> **WORK ITEM**: Below are entries. Copy exactly the lines running from the line that holds "Screen dimensions: 531x318" to the line that holds "Click the red", with both ends included.
________________________________________
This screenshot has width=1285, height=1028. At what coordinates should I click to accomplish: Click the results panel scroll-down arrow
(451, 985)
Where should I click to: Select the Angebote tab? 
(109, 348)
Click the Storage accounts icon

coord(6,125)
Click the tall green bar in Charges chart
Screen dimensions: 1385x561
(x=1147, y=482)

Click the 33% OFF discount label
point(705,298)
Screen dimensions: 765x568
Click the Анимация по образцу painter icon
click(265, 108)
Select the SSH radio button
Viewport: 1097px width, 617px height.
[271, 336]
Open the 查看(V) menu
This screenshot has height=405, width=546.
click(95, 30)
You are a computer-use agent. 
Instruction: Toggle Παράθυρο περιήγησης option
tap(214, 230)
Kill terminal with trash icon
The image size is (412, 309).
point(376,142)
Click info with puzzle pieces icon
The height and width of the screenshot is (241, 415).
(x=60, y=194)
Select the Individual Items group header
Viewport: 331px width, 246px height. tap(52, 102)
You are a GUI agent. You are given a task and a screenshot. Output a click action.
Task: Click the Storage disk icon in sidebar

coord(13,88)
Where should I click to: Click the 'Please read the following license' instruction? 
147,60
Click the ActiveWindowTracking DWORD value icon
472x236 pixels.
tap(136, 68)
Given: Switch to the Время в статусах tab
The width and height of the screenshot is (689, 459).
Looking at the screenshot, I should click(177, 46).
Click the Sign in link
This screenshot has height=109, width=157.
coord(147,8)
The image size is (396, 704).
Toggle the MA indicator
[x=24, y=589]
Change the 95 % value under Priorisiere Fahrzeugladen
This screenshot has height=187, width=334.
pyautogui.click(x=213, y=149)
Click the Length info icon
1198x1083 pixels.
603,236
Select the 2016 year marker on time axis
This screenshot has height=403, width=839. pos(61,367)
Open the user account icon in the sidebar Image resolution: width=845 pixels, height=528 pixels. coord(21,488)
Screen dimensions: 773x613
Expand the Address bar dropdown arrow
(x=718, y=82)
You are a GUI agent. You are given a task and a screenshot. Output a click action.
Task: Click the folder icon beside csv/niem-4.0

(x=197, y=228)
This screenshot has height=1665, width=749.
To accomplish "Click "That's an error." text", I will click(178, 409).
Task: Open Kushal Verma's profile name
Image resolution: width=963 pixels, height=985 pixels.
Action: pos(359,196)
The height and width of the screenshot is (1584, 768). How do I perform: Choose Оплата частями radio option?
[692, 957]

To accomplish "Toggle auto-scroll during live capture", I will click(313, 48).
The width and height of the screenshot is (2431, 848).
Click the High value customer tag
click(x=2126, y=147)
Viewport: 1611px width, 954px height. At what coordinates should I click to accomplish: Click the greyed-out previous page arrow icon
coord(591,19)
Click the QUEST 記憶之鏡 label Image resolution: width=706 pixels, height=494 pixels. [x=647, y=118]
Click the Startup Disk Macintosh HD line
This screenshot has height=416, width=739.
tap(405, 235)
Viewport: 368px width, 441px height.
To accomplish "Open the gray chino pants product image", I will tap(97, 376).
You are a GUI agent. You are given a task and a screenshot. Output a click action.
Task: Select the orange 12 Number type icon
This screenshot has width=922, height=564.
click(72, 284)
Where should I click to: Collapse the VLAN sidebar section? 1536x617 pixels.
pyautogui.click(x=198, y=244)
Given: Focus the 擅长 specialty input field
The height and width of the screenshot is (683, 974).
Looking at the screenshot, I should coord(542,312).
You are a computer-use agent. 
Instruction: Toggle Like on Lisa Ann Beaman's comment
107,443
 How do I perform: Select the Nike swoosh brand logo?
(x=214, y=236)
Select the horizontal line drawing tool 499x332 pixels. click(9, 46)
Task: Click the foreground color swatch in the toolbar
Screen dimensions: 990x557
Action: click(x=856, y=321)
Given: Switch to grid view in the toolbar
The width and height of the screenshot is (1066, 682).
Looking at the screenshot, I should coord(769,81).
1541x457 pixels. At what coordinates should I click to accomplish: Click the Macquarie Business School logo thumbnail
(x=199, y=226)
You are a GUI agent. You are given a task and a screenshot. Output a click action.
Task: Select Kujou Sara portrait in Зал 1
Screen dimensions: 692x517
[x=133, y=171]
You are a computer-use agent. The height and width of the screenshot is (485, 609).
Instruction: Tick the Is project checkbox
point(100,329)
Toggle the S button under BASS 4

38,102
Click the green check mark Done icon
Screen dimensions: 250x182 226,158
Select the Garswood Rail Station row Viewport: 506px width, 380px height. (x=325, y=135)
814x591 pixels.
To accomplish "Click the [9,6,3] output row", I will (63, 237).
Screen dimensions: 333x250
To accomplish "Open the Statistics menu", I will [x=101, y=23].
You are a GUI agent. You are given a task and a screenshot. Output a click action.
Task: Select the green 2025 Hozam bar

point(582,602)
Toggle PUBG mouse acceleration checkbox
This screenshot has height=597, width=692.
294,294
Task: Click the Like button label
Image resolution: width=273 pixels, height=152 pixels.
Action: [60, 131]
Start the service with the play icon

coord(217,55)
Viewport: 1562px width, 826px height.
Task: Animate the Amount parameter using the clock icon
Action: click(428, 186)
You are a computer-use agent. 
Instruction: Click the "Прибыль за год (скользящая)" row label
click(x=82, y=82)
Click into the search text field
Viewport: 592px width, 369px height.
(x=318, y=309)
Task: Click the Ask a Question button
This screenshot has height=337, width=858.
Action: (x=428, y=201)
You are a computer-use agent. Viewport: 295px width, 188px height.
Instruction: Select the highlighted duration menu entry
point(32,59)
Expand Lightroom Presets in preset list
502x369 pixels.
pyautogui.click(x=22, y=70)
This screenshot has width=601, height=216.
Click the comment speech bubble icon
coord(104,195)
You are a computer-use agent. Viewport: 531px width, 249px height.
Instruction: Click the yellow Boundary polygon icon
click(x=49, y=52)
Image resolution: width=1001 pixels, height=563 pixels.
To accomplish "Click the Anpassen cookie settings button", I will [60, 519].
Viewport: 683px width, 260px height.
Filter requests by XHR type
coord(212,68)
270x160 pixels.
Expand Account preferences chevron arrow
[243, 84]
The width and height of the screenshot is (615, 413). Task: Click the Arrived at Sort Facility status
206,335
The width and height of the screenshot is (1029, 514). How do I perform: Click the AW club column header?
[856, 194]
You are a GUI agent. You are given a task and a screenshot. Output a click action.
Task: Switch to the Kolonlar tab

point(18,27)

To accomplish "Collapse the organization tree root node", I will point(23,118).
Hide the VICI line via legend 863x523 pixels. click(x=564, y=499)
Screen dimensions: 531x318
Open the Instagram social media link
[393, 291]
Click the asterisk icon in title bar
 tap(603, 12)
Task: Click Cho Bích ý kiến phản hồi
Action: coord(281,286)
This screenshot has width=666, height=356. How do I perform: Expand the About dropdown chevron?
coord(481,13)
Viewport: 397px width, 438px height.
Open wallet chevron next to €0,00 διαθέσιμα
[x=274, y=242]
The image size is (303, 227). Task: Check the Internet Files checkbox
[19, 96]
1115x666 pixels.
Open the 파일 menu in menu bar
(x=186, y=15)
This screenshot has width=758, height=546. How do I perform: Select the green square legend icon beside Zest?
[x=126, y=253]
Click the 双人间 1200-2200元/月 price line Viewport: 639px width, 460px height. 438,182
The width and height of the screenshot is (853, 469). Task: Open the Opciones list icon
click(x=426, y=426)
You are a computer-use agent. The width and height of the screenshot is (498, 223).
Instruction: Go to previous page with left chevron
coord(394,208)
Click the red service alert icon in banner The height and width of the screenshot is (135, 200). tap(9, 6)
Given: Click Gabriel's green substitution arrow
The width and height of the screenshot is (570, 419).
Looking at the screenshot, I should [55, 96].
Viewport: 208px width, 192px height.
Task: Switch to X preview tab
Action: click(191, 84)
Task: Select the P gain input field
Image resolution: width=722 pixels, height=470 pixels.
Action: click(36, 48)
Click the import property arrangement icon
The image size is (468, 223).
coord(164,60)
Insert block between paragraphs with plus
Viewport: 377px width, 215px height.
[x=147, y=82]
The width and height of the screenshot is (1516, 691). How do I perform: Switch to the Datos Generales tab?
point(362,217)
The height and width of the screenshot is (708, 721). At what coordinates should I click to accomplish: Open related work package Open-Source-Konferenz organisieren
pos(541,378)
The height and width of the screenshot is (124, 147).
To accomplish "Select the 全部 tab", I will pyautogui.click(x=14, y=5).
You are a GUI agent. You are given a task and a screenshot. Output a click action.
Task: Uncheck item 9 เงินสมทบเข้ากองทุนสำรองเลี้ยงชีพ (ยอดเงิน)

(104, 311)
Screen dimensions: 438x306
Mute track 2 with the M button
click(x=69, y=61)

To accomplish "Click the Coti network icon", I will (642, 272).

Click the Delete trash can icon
________________________________________
> **SOLUTION TO THIS PROBLEM**:
Screen dimensions: 531x318
Open the Instagram social media link
[393, 291]
Click the asterisk icon in title bar
 tap(603, 12)
Task: Click Cho Bích ý kiến phản hồi
Action: coord(281,286)
This screenshot has width=666, height=356. How do I perform: Expand the About dropdown chevron?
coord(481,13)
Viewport: 397px width, 438px height.
Open wallet chevron next to €0,00 διαθέσιμα
[x=274, y=242]
The image size is (303, 227). Task: Check the Internet Files checkbox
[19, 96]
1115x666 pixels.
Open the 파일 menu in menu bar
(x=186, y=15)
This screenshot has width=758, height=546. How do I perform: Select the green square legend icon beside Zest?
[x=126, y=253]
Click the 双人间 1200-2200元/月 price line Viewport: 639px width, 460px height. 438,182
The width and height of the screenshot is (853, 469). Task: Open the Opciones list icon
click(x=426, y=426)
You are a computer-use agent. The width and height of the screenshot is (498, 223).
Instruction: Go to previous page with left chevron
coord(394,208)
Click the red service alert icon in banner The height and width of the screenshot is (135, 200). tap(9, 6)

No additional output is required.